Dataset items

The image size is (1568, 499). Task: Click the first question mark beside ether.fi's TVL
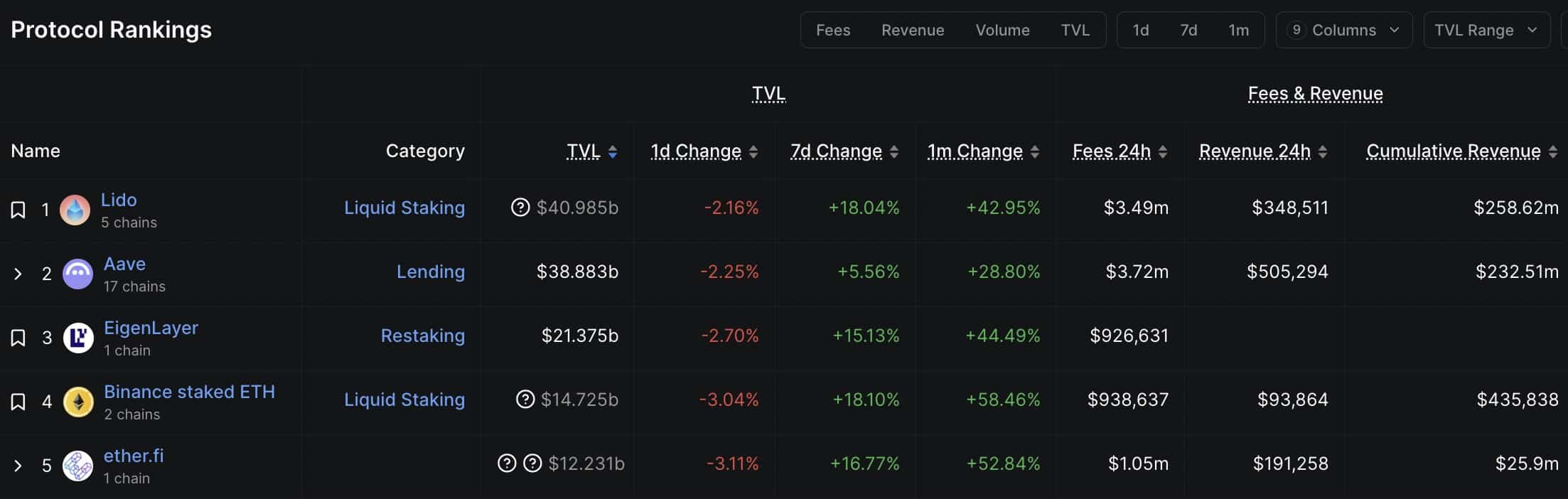507,463
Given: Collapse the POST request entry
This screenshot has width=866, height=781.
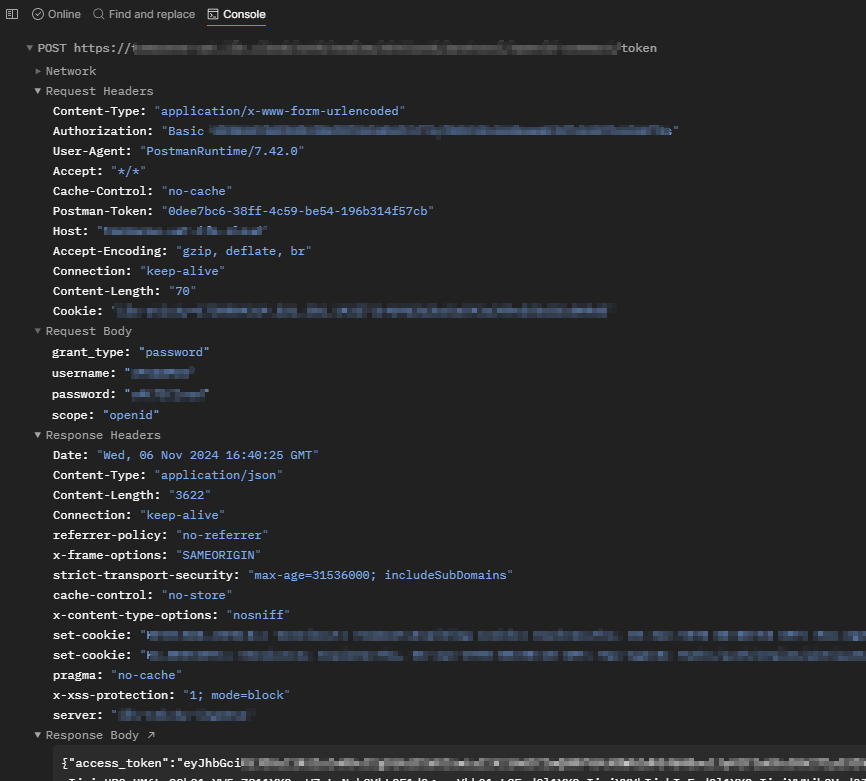Looking at the screenshot, I should tap(30, 48).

EXERCISE DESCRIPTION.
Print each entry above exactly. The pictures should not be printed.

WRITTEN ANSWER.
The image size is (1568, 499). Task: Click the first question mark beside ether.fi's TVL
507,463
Given: Collapse the POST request entry
This screenshot has width=866, height=781.
Looking at the screenshot, I should tap(30, 48).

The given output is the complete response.